De volta para casa, a pressão arterial do homem continuou a subir, chegando a 220 apesar dos diversos medicamentos. Munshi e sua equipe procuraram respostas por semanas, realizando extensivos exames que resultaram negativos. Então, um dia, o homem contou a Munshi sobre seu hábito de consumir bebidas energéticas.
“Todos os dias ele consumia oito bebidas energéticas altamente potentes para se manter alerta no trabalho — duas latas em quatro momentos diferentes durante o dia”, disse Munshi. A marca foi omitida do estudo. “Cada uma das bebidas continha 160 miligramas de cafeína. Repentinamente o diagnóstico ficou claro.”
Algumas bebidas energéticas podem ter até 500 miligramas de cafeína, em comparação com 30 miligramas no chá e 90 miligramas no café, disse o primeiro autor do estudo, Martha Coyle, médica residente do Hospital Universitário NHS de Nottingham.
“No Reino Unido, as diretrizes sugerem 400 miligramas de cafeína por dia, entre duas e quatro xícaras”, disse Coyle. “Este paciente estava consumindo entre 1.200 e 1.300 miligramas, três vezes a quantidade recomendada.”
A FDA (Administração de Alimentos e Medicamentos dos Estados Unidos) também recomenda não mais que 400 miligramas por dia.
Apenas algumas semanas após interromper o consumo da bebida energética, a pressão arterial do homem voltou ao normal. Hoje, anos após o incidente, ele está saudável, mas ainda convive com as sequelas do AVC.

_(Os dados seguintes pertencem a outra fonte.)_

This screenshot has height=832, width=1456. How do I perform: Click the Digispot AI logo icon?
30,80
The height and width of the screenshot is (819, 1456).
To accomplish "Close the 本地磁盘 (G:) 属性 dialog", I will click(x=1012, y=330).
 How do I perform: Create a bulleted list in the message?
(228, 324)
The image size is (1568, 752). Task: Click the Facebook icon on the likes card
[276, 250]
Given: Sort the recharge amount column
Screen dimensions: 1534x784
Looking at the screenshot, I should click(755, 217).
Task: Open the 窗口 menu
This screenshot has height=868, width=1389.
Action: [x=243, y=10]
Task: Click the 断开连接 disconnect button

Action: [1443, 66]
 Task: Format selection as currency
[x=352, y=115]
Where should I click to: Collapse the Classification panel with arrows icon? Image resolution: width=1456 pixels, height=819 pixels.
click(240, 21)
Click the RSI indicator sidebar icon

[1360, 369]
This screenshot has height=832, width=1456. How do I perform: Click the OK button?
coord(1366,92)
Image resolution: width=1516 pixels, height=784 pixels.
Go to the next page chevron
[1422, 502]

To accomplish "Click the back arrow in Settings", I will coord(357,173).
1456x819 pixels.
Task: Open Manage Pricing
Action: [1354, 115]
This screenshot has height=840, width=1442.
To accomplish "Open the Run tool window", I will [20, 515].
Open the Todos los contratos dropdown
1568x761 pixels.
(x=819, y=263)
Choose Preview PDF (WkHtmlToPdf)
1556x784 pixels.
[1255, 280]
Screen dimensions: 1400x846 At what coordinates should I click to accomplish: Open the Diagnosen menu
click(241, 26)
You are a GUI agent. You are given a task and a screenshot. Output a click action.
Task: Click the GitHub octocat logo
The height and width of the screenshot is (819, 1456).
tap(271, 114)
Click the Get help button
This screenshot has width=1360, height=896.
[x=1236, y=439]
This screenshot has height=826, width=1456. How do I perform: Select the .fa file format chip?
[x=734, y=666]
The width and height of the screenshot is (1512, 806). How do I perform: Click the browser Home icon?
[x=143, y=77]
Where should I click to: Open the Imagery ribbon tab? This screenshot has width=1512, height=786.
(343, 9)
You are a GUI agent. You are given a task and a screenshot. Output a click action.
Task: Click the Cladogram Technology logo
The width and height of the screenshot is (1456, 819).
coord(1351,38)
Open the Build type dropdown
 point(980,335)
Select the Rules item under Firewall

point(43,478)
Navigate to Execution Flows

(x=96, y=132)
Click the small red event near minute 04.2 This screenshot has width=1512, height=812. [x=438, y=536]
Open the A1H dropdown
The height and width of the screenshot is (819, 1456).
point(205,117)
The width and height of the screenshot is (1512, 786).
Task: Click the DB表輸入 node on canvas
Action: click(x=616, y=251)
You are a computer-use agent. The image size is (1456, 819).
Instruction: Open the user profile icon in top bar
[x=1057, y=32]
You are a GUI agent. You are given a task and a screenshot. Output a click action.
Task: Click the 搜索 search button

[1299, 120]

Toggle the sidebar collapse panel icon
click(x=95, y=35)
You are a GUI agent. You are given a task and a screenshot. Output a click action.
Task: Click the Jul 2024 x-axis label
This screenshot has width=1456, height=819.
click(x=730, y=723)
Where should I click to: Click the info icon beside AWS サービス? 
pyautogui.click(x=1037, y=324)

“Obviamente, eu não estava ciente dos perigos que as bebidas energéticas estavam me causando”, disse o homem aos seus médicos. “Fiquei com dormência no lado esquerdo da mão e nos dedos, no pé e nos dedos dos pés, mesmo depois de 8 anos.”
Combinação de ingredientes “causa estragos”
Não é apenas o alto nível de cafeína. As bebidas energéticas atuais também contêm ingredientes que aumentam a pressão arterial, como o aminoácido taurina, explicou Munshi.
“Bebidas energéticas que contêm cafeína mais taurina produzem pressão arterial significativamente mais alta do que a cafeína sozinha”, disse ele. “Elas também contêm altos níveis de glicose — sabemos que o açúcar danifica os vasos sanguíneos no diabetes, o que leva a danos cardíacos.”
As bebidas energéticas também costumam conter ginseng, que afeta o metabolismo, e guaraná, uma planta que contém cafeína em concentração duas vezes maior que um grão de café, segundo o estudo. Estimulantes mais leves como a teofilina, encontrada no cacau, e a teobromina, encontrada no chá, também são frequentemente incluídos, disse Coyle.
Tais bebidas energéticas podem causar arritmias cardíacas, danificar o endotélio, o tecido que reveste os vasos sanguíneos, e agregar plaquetas sanguíneas, explicou Munshi.